Trying to memorize the categories years before they are put to use
would be silly. Like you, I'm not at all sure when that would be.
   We could introduce major categories and not imply that this is all nor
that all words have to fit.
   I would also, very quickly, deal with words that find membership in
more than one group, nouns and verbs being the most obvious. It's hard
to look at even a single page of the dictionary without finding them.
   Welcome back, by the way. We very much need your calm wisdom.

Craig >


 Dick,
>
>
>
> I'm just back from three weeks out of touch.  Looking over the "pars
> orationis" discussion, your posting seems like a good place to start.
>
>
>
> With characteristic clarity, you point to the problems we face in
> choosing terminology.  One of these problems is the tension between
> scientific adequacy and pedagogical practicability.  Linguistically,
> categories are fuzzy.  They have prototypical members, like count nouns
> as examples of nouniness, and then there are words that match prototype
> to varying degrees.  It doesn't take a lot of work with modal
> auxiliaries to demonstrate this.  But prototype and fuzzy category
> aren't pedagogically useful notions until you reach a pretty high
> educational level.  A second problem is the matter of criteria we use to
> determine that a set of words does or does not comprise a category.

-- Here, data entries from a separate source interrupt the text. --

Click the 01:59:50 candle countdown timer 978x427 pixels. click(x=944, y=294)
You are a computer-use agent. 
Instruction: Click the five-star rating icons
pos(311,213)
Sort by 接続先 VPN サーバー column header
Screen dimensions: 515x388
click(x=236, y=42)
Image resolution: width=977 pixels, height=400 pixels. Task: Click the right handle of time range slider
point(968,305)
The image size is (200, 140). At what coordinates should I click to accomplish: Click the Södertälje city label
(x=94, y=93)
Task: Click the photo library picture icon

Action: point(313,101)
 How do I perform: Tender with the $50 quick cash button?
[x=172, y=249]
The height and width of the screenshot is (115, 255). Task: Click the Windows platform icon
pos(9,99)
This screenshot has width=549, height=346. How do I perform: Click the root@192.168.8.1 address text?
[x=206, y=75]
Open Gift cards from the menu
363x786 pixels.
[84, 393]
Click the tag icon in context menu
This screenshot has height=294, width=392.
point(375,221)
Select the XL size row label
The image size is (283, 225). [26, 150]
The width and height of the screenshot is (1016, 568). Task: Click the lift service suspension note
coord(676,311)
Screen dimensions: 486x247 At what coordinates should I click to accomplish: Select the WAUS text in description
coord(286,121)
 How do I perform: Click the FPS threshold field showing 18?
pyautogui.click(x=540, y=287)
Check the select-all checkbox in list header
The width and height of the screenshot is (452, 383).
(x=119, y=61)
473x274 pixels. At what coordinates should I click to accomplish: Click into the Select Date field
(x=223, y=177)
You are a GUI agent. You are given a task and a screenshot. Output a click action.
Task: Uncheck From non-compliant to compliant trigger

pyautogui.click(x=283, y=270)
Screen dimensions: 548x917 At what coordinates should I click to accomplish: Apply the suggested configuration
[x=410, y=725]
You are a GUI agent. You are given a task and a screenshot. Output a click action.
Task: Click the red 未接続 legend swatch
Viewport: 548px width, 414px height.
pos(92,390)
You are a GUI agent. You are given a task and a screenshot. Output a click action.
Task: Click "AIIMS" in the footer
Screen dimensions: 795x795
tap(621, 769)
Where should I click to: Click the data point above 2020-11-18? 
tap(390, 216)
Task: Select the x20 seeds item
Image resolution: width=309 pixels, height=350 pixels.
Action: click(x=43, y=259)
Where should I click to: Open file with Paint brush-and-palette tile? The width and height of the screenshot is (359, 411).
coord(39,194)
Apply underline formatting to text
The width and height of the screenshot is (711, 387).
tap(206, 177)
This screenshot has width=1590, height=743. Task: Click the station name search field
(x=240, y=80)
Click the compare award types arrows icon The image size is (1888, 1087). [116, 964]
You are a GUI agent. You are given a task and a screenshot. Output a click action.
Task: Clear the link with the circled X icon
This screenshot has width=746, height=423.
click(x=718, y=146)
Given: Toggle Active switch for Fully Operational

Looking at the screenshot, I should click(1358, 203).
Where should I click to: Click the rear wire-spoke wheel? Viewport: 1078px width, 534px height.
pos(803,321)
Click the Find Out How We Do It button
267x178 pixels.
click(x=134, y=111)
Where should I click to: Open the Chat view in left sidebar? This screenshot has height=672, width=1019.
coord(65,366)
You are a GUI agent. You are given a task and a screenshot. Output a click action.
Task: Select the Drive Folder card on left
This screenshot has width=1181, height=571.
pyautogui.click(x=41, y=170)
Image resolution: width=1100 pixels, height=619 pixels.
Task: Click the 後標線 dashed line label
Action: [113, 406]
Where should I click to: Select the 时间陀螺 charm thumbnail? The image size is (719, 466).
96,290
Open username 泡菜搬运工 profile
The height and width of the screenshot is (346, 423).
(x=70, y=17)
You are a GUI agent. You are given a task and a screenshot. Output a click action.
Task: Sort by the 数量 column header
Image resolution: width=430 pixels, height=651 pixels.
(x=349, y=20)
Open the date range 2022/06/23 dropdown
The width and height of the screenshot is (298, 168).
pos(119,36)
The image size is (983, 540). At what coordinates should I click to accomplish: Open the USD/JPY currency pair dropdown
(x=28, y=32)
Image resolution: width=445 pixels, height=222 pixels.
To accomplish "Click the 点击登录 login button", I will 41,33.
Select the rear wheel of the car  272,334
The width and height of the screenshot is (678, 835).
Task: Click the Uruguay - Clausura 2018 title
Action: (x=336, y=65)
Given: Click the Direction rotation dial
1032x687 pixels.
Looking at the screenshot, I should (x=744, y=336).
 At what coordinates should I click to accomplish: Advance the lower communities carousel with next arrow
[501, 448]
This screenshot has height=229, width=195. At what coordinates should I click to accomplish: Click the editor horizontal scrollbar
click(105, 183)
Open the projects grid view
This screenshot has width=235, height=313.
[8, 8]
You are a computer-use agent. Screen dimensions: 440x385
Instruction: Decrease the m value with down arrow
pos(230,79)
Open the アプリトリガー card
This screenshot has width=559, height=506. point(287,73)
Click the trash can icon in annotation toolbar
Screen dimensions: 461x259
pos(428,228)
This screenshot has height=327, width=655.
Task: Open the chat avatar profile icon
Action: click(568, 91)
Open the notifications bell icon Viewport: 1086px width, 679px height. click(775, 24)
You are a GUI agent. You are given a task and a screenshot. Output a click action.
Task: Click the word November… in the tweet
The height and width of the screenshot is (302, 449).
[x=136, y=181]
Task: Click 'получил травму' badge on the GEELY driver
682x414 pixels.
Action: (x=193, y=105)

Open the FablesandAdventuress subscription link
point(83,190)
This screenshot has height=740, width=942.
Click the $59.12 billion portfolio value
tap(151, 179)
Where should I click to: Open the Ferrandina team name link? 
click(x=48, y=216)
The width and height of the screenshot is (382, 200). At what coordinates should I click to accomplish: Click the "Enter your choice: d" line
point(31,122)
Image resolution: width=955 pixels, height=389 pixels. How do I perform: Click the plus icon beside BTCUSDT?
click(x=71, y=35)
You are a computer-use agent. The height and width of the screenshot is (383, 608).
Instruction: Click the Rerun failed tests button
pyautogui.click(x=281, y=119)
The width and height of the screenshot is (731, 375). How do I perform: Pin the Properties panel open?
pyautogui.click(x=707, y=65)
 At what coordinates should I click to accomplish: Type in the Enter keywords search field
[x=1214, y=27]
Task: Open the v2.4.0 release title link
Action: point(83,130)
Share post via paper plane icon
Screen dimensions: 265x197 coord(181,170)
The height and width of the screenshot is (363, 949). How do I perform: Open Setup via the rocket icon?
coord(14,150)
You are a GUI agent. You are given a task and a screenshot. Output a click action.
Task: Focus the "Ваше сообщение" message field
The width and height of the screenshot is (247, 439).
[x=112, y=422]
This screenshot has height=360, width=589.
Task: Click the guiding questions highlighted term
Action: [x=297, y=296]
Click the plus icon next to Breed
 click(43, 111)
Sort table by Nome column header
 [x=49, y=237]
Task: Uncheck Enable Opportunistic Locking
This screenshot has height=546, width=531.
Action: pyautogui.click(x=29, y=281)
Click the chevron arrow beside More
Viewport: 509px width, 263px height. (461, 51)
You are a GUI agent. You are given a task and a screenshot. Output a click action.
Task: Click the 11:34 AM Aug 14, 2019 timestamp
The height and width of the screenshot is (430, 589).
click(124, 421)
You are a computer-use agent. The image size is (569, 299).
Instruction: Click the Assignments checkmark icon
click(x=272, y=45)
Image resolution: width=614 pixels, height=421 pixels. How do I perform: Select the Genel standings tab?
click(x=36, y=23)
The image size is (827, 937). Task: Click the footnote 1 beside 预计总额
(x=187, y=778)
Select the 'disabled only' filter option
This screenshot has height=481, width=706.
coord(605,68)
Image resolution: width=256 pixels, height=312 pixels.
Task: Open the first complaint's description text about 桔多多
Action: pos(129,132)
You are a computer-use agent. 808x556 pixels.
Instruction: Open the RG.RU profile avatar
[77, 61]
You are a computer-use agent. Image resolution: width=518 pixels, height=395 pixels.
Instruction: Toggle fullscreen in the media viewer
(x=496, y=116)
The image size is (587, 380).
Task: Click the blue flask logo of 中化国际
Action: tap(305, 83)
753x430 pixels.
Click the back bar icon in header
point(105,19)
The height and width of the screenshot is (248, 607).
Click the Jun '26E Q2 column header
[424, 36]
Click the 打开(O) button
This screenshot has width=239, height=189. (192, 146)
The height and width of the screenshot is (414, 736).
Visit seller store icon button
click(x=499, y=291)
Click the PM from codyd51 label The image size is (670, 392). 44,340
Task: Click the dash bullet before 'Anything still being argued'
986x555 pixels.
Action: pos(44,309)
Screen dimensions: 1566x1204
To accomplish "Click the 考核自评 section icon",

> Most modern grammars use morphological, syntactic, and notional traits
> to establish categories.  Number words, for example, are characterized
> by taking suffixes like -th and -some, by having cardinal and ordinal
> forms, by occurring after the definite article, if there is one, and
> before adjectives, and are used to indicate specific quantity.  Of
> course, quantifiers like "many" and "both" share some but not all of
> these traits.  A third problem is whether we even need to specify the
> number of parts of speech rather than just identify them and teach them
> as students are ready to learn them.
>
>
>
> Where the problem of parts of speech intersects with scope and sequence
> is in considering what categories and what heuristics to introduce at
> what level.  And at some point, fairly late I assume, it is probably
> necessary to teach students that some words, like "to" and "there" can,
> in some of their uses, be unique, not members of any category.
> Actually, Greenbaum (1996) provides a list of such words.
>
>
>
> I suspect that Ed Vavra, with the research he's done on developmental
> grammar and pedagogy, knows of relevant studies.
>
>
>
> Herb
>
>
>
> ________________________________
>
> From: Assembly for the Teaching of English Grammar
> [mailto:[log in to unmask]] On Behalf Of Veit, Richard
> Sent: Saturday, July 22, 2006 2:59 PM
> To: [log in to unmask]
> Subject: parts of speech
>
>
>
> In grade school I was taught the "eight parts of speech," and that
> seemed a good, pragmatic way of teaching word categories to third and
> fourth graders. But for those who say to adults that there actually are
> only eight (or ten) parts of speech, I'm curious what they do with the
> parts that don't fit. Just a few examples:
>
>
>
> *	The word to can serve at least three different grammatical
> functions in the following sentences:
>
> 	*	She came to the meeting.  [preposition, introducing a
> prepositional phrase]
> 	*	She came to hear the speaker.  [infinitive marker,
> introducing an infinitive phrase]
> 	*	She passed out but came to.  [particle, completing the
> phrasal verb "come to"]
>
> Only the first is a preposition. Where do they slot the other two?
>
>
>
> *	A list of ten parts of speech that was posted earlier included
> "article." What about the other determiners that fill the same slot as
> articles, such as demonstratives (this, that, these, those) and
> quantifiers (many, every, few, and so on)? They certainly aren't
> adjectives.
>
>
>
> *	What about there in "There are eight parts of speech"?
>
>
>
> Of course we could shoehorn several very different functions into one
> category if we choose-for that matter, we could arbitrarily say there
> are seven or nine or even two parts of speech (verbs and nonverbs, say).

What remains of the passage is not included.